高学歴の損失
一般の大学生の就職率は少子化や団塊世代の退職等でまずまずの動きを見せてはいるが、大学院の博士課程を修了した高学歴の若者たちの就職難が大変だそうだ。それもとくに文系の人たちで修了者の25%が就職浪人だそうだ。
最近、水月昭道さんと言う方が「高学歴ワーキングプア」(光文社新書)という本を著したがそれによると、博士号を取っても大学教員になれるのは数十人に一人だとされている。自身も博士であり今立命館大学研究機関の研究員だそうだが、これからの任期切れに備えて就職活動をしなければならないそうだ。
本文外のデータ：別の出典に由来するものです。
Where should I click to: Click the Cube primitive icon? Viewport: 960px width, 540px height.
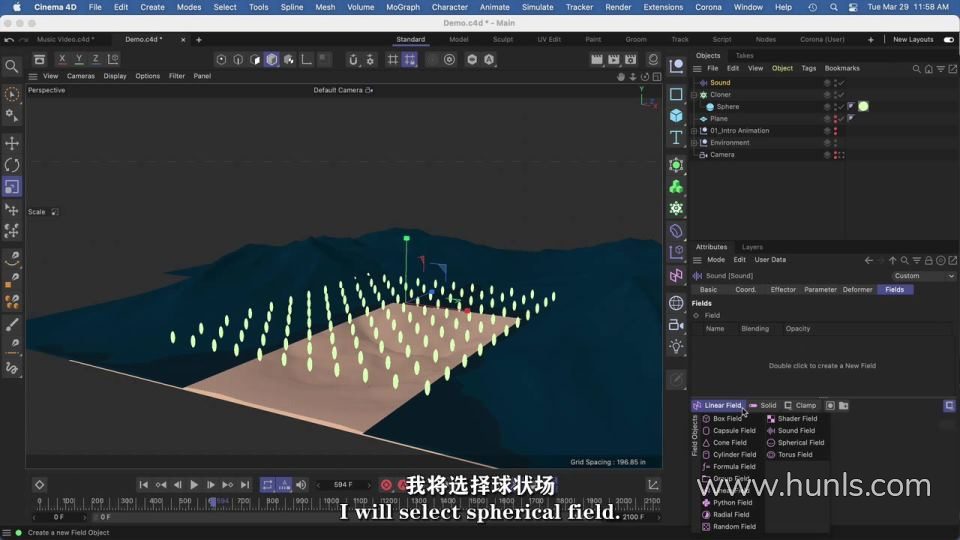click(676, 116)
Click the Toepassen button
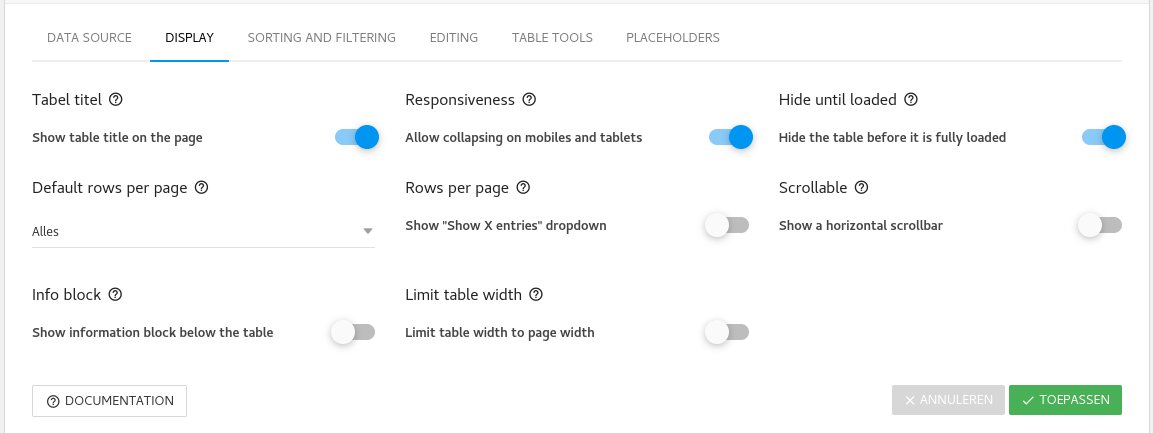This screenshot has width=1153, height=433. [1065, 400]
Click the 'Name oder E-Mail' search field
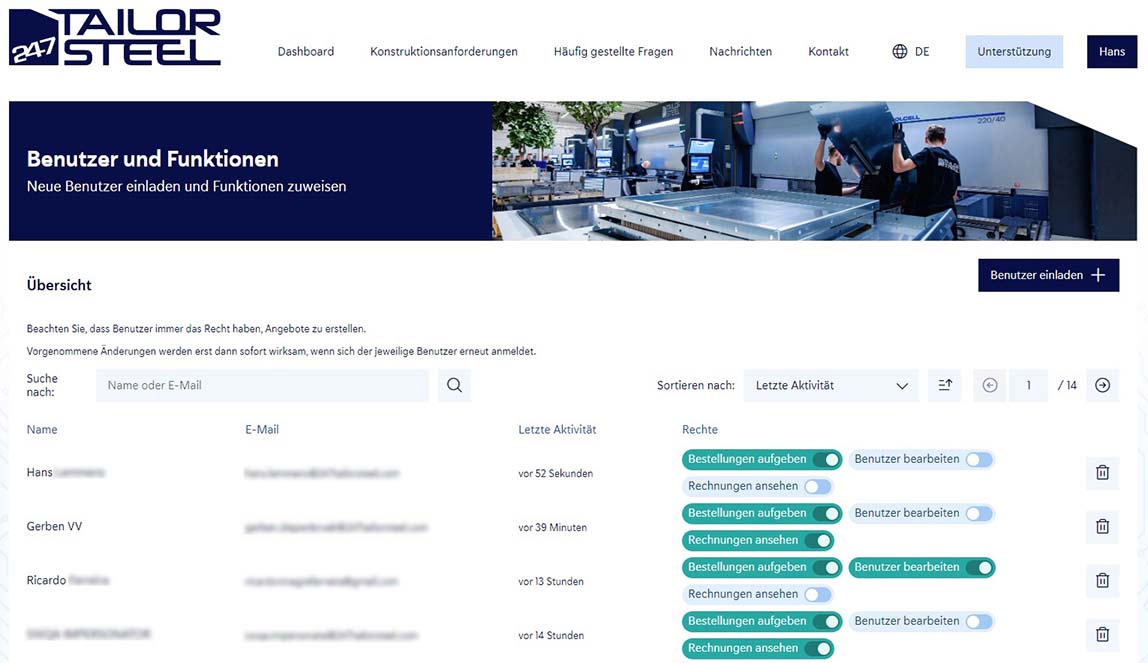The image size is (1148, 663). (262, 385)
いまや大学院はフリーターの生産現場と化し、コンビニで働いている人もいるそうだ。民間企業も採用には消極的で、企業の募集年齢を超えてしまう人が多いことからと専門知識は豊富かも知れないが社会常識や協調性に欠けるといった偏見がそうさせている。
一方で、専門の就職支援会社「D・F・S」では、「大学院生は確かに優秀です。なにせ一つの研究をやり遂げた人たちだから何もしなかった学生より能力は磨かれている。」として反論しているそうだ。また、自分の能力に気づいていない院生もいて、研究テーマの関連会社で研究成果を披露するだけの就職活動が全滅状態だったがこの会社のアドバイスを受けて自己の適正を再確認してIT関連のデーター解析会社にすんなりと合格するなどの成果を挙げている。
バブルで膨れ上がった高学歴教育政策の結果が、世情の変化でこうした受難の時代を迎えている。せっかく身に付けたこうした能力を無駄にしない社会が早く訪れることが望まれる。